● EXERCISE BRIEF
Repeat, line for line, the entries below from the first line to the line containing "my life (706, 719)", counting both ends.

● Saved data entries
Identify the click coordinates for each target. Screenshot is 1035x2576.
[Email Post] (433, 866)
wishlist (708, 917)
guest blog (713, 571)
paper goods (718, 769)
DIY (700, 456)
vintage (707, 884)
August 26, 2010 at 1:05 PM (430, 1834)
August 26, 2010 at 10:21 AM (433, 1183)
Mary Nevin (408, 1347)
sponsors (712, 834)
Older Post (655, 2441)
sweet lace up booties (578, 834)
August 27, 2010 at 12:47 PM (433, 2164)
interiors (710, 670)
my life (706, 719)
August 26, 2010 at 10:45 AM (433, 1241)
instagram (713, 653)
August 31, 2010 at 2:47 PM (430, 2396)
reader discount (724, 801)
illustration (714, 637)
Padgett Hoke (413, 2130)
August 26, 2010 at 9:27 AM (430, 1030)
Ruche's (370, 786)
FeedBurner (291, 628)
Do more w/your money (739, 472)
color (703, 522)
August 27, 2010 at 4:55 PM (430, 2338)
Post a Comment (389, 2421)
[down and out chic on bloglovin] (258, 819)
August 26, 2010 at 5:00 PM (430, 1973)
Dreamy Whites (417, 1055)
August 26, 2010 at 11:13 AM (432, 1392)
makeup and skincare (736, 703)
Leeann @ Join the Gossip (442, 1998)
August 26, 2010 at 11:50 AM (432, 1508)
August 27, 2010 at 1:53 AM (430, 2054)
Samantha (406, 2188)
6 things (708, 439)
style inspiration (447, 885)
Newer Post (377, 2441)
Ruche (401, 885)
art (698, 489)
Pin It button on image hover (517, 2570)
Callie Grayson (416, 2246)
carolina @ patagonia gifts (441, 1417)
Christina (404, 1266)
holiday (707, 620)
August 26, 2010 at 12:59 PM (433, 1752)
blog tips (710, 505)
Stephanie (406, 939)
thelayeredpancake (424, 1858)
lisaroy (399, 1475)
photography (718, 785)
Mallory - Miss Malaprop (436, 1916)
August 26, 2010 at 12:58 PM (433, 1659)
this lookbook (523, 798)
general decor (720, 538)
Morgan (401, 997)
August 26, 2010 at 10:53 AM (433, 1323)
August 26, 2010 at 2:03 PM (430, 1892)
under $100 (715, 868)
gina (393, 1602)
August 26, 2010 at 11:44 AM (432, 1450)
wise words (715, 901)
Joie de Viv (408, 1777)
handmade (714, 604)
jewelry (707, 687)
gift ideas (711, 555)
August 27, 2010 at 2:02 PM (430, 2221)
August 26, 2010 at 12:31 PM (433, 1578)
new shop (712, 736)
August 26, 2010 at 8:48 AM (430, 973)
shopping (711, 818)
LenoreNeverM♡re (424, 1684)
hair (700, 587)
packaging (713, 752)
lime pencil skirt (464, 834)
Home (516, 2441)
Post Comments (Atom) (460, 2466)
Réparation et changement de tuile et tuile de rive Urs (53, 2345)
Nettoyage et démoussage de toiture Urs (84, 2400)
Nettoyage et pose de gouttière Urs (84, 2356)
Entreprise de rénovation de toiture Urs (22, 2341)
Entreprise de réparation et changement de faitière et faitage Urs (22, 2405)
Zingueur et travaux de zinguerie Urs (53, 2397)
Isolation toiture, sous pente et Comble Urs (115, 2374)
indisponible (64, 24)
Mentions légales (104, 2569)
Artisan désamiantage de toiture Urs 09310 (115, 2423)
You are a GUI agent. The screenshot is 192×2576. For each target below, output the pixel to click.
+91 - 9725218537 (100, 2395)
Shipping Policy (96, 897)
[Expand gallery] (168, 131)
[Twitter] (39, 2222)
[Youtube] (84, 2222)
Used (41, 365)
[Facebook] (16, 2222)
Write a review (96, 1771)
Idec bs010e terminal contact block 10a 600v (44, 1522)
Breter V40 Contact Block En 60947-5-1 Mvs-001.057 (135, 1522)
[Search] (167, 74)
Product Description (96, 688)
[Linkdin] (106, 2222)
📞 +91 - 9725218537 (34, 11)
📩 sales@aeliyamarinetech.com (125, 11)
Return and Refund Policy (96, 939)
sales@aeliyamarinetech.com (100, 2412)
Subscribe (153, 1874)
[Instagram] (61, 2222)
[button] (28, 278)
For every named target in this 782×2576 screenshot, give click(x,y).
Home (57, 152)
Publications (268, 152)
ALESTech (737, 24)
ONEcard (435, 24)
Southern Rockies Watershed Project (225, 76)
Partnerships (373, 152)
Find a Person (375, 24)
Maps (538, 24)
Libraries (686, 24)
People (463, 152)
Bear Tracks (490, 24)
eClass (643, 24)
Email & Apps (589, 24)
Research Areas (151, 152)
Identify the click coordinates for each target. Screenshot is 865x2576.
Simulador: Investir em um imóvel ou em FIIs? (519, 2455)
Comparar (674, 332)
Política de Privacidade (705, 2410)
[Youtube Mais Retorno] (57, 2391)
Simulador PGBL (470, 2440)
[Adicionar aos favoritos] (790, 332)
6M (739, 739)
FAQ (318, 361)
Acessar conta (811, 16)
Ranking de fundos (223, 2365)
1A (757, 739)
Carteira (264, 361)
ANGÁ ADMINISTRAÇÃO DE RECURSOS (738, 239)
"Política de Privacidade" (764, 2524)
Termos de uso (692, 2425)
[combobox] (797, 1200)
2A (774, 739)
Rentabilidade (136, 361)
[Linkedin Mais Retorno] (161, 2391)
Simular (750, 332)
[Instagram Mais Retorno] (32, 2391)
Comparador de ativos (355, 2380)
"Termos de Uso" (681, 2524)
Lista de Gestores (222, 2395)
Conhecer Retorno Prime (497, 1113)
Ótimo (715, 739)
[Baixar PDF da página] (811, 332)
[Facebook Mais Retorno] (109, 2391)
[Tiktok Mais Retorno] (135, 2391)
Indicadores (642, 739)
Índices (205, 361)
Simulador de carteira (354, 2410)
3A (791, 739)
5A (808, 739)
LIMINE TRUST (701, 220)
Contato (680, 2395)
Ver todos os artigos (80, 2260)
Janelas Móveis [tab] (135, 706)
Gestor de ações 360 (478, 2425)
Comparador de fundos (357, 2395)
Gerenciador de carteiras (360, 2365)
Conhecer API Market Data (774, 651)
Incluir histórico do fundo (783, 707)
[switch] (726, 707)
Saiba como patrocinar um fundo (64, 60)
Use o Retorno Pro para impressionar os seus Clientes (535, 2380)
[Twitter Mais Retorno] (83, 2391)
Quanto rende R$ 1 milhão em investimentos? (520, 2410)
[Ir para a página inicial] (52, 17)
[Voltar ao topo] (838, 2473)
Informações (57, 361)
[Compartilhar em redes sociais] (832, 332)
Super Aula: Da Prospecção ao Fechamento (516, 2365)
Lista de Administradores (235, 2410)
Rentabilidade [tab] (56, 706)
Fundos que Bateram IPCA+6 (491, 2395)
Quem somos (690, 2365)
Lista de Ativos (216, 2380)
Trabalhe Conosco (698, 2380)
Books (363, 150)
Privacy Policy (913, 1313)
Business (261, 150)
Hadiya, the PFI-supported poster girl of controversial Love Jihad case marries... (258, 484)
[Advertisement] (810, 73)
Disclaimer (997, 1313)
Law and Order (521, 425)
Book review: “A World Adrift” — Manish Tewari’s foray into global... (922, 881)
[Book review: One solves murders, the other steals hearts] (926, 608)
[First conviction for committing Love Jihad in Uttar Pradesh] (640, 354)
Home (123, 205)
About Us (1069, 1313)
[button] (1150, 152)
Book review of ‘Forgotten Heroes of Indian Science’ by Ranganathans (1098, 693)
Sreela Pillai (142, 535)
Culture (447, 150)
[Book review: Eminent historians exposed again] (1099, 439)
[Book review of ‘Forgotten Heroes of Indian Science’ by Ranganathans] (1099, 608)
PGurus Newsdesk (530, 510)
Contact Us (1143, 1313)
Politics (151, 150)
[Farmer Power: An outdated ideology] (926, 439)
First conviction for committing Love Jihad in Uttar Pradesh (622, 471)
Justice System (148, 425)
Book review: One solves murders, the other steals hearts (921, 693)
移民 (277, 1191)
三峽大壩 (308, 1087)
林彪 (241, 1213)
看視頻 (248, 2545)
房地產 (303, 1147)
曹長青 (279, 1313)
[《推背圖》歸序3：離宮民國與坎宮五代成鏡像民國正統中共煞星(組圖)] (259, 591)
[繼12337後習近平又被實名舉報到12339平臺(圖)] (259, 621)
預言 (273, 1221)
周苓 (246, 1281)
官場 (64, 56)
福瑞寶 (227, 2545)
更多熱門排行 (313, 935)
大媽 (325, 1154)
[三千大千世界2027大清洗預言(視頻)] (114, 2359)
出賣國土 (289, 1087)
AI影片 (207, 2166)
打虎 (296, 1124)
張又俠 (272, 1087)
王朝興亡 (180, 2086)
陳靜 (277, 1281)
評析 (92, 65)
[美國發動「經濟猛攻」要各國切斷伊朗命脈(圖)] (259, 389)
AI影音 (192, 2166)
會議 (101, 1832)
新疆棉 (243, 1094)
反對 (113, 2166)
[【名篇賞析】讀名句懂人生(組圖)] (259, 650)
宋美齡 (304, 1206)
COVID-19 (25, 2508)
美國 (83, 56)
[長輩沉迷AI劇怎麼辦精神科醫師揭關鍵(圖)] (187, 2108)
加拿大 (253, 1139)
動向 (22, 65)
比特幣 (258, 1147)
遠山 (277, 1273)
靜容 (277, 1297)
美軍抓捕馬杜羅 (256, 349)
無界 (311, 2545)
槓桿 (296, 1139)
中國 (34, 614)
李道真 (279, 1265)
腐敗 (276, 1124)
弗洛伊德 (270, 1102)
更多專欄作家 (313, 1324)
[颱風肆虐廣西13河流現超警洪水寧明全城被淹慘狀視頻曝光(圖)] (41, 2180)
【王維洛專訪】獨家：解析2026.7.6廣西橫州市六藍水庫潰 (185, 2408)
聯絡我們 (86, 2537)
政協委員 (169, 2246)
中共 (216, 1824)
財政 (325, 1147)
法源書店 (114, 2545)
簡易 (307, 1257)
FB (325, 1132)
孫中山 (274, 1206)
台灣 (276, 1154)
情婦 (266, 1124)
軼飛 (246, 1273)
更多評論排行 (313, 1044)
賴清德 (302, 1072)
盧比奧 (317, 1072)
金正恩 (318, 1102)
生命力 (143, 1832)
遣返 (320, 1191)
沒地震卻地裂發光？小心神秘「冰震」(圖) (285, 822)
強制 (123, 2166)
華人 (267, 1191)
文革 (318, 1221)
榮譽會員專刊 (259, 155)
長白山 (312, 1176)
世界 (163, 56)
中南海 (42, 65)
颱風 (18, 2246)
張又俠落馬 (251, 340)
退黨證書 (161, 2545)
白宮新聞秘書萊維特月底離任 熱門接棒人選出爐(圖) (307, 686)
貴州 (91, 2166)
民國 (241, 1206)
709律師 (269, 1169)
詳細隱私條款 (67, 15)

● OUTPUT
Identify the click coordinates for each target. Screenshot is 1035x2576.
[Email Post] (433, 866)
wishlist (708, 917)
guest blog (713, 571)
paper goods (718, 769)
DIY (700, 456)
vintage (707, 884)
August 26, 2010 at 1:05 PM (430, 1834)
August 26, 2010 at 10:21 AM (433, 1183)
Mary Nevin (408, 1347)
sponsors (712, 834)
Older Post (655, 2441)
sweet lace up booties (578, 834)
August 27, 2010 at 12:47 PM (433, 2164)
interiors (710, 670)
my life (706, 719)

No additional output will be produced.